稲刈りで分かる、白鳥とたんぼの関係は?

さて、先週末は五頭自然学校の協働取組事業のイベントを視察してきました。

五頭自然学校では、「白鳥」をシンボルとして、阿賀野市及び新潟市の五頭山からなる流域一帯の生態系を保全していくための取り組みを進めています。

取り組みの一環として、今回、稲刈りを行ってきたのですが、いったい、なぜそれが白鳥と関係あるのでしょうか???

五頭自然学校の佐藤校長からレクチャー


参加者一同は、五頭自然学校に集合して、近くの夢の谷で有機農業を営んでいる方の田んぼに移動しました。
移動する間も、田んぼの風景が広がっていて、とてものどかです。

さて、今日お世話になる、農家の田んぼには、「イトミミズ」を祭った神社があります。
この「イトミミズ」って何かご存知ですか?

「イトミミズ」は、環境下において、土を耕してくれる田んぼの土の浄化役を果たしています。
田んぼに「イトミミズ」が多くいるということは、それだけで健康な土づくりができると言えます。

そのような役割を果たす「イトミミズ」を神社に祭り、よりよい食物ができる環境を祈願しています。

イトミミズ神社でお参り


そこで、私たちも一人ずつ、田んぼに入る前に、この「イトミミズ神社」にお参りします。
「おいしいお米が収穫できますよーに!」と。

お参りが終わったところで、稲刈りのレクチャー開始です。

早速、稲刈り


1株ごとに刈っていき、男性なら1度に3・4株刈ったものを「ひとまとまり」にします。
もう「ひとまとまり」刈ったものを、先ほど刈ったものの上に少し斜めにずらして置いていきます。

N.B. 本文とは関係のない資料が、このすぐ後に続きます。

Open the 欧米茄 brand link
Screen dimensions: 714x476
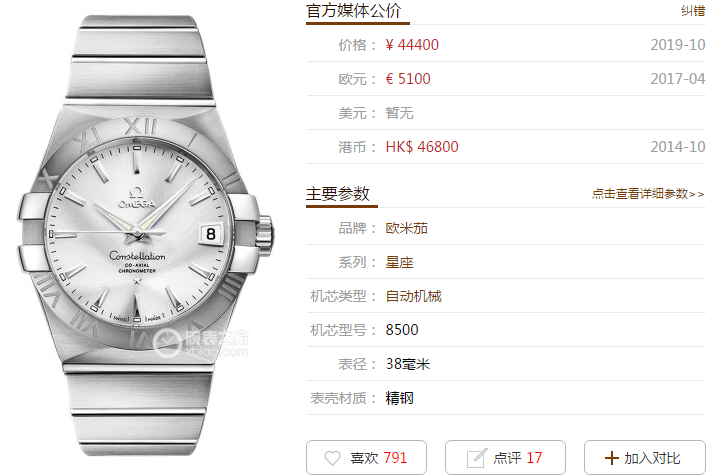[407, 228]

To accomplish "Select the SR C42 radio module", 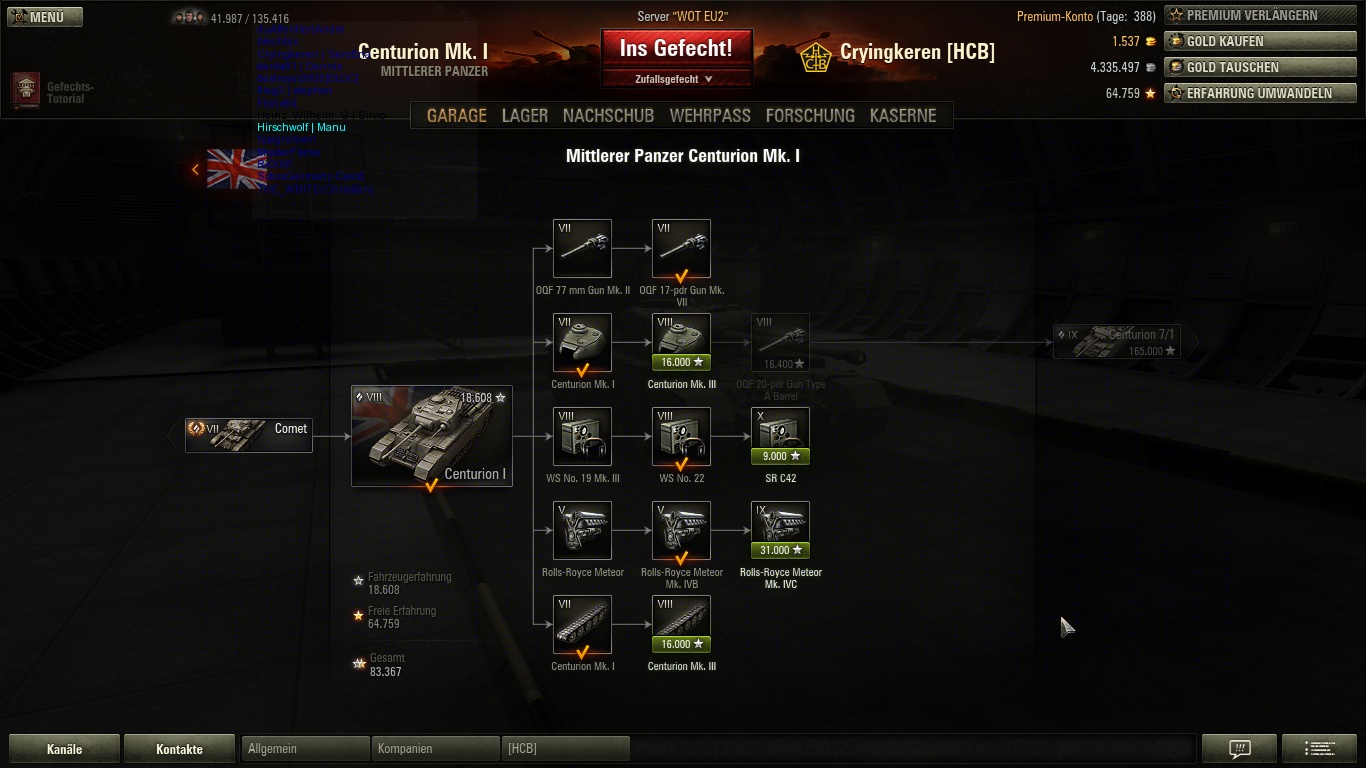I will pyautogui.click(x=780, y=436).
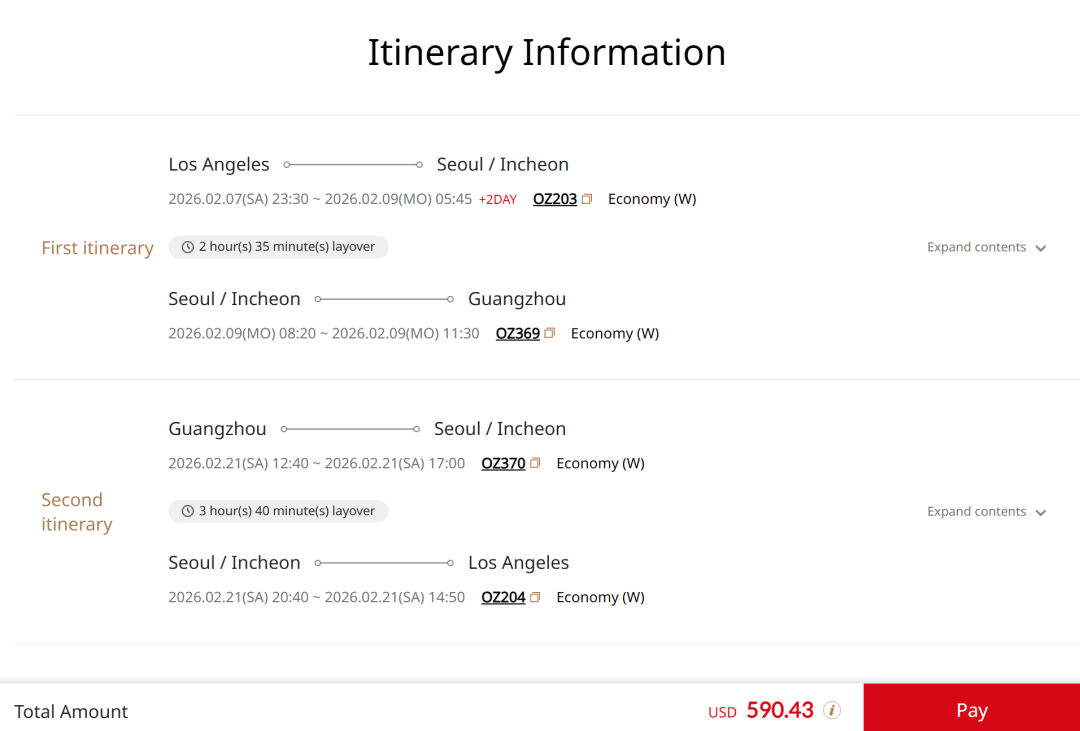Click the First itinerary label

click(97, 248)
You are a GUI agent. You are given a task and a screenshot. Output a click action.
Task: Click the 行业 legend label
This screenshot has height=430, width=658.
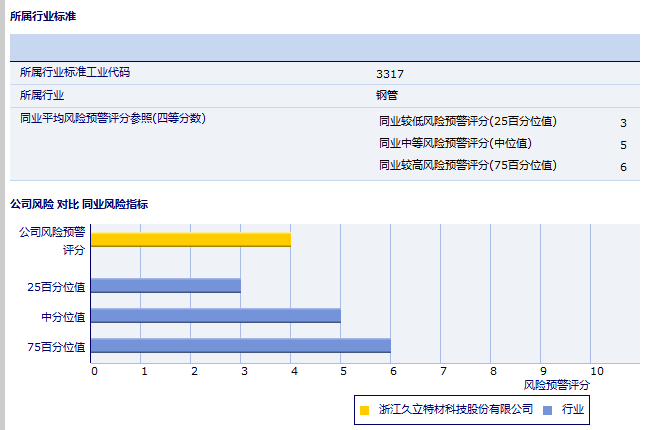click(572, 410)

この2つの「まとまり」を、縛っていくことになります。
が、実はこれが非常に難しい!

1度、実演を見せてもらったのですが、1回でできた人は、1人のみ。
その後、全員で挑戦しましたが、結局、できるようになったのは6人くらい。
およそ半分くらいの参加者はできずに、あきらめて稲刈りにいそしみました(笑)

ちなみに、私は、十数回の練習を乗り越え、何とかできるようになりました。
何事もあきらめなければ、いつかできるようになるんですね・・・。

2株でお茶わん1杯だそうです


さて、縛った稲穂を次々に軽トラックに載せて、続いては「ハサがけ」を行います。
「ハサがけ」というのは、稲穂を天日乾燥させる作業のことです。

通常、刈ったばかりの米には23%程度水分が含まれているそうですが、
(雨を考慮して)2週間前後、「ハサがけ」すると、15%程度まで水分が下がり、長期保存に適するようになるそうです。

軽トラックいっぱいの稲穂

鈴木教頭によるハサがけ

これで、本日の作業「稲刈り」「ハサがけ」は終了です。
で、ここまでの作業がいったい、白鳥とどう関係あるのか、わかりましたか?

ちょっと、わかりにくいですが、こちらの写真を見てみて下さい。

田んぼには、「米」がたくさん落ちています
※クリックで拡大


実は、稲刈りをした田んぼには、お米がたくさん落ちています。
刈った時や、縛った時に、落ちていったお米です。

このお米を、秋から冬にかけて飛来する白鳥が食べに来るのです。
これが、「田んぼ」と「白鳥」の関係の秘密です。

大したことない、と思われるかもしれませんが、
人の営みがあるからこそ、白鳥もやってくる。共存共栄している状態が生まれています。

人も白鳥も田んぼを通じて、「仲良し」、そんな感じがしませんか?

五頭自然学校の協働取組では、このような「白鳥」がやってくる豊かな環境のつながりをもっと知ってもらおうと、
「食」「水環境」といった切り口で事業を展開しようとしています。

「食」は今回体験した「田んぼ」、「水環境」はラムサール条約登録湿地で、白鳥が飛来する「瓢湖」です。
今までは、これらの要素が分断されていましたが、「白鳥」を軸にして、つなげていく。
さらに、それは阿賀野市だけではなく、「白鳥」が飛来する土地環境まで広げていく、壮大な構想なのです。
(白鳥は、阿賀野市の瓢湖だけでなく、新潟市にある福島潟、佐潟、鳥屋野潟の4か所に飛来します)

振り返りを絵日記で

ishimoto作の絵日記

さて、再び、五頭自然学校に戻り、今日の感想を絵日記で表しました。
思い思いの絵を描いて、一言ずつ感想を共有して、本日のイベントは終了しました。

次は、森とのつながりを考えるイベントを予定しています。
ご興味がある方は、是非、新潟まで来てくださいね。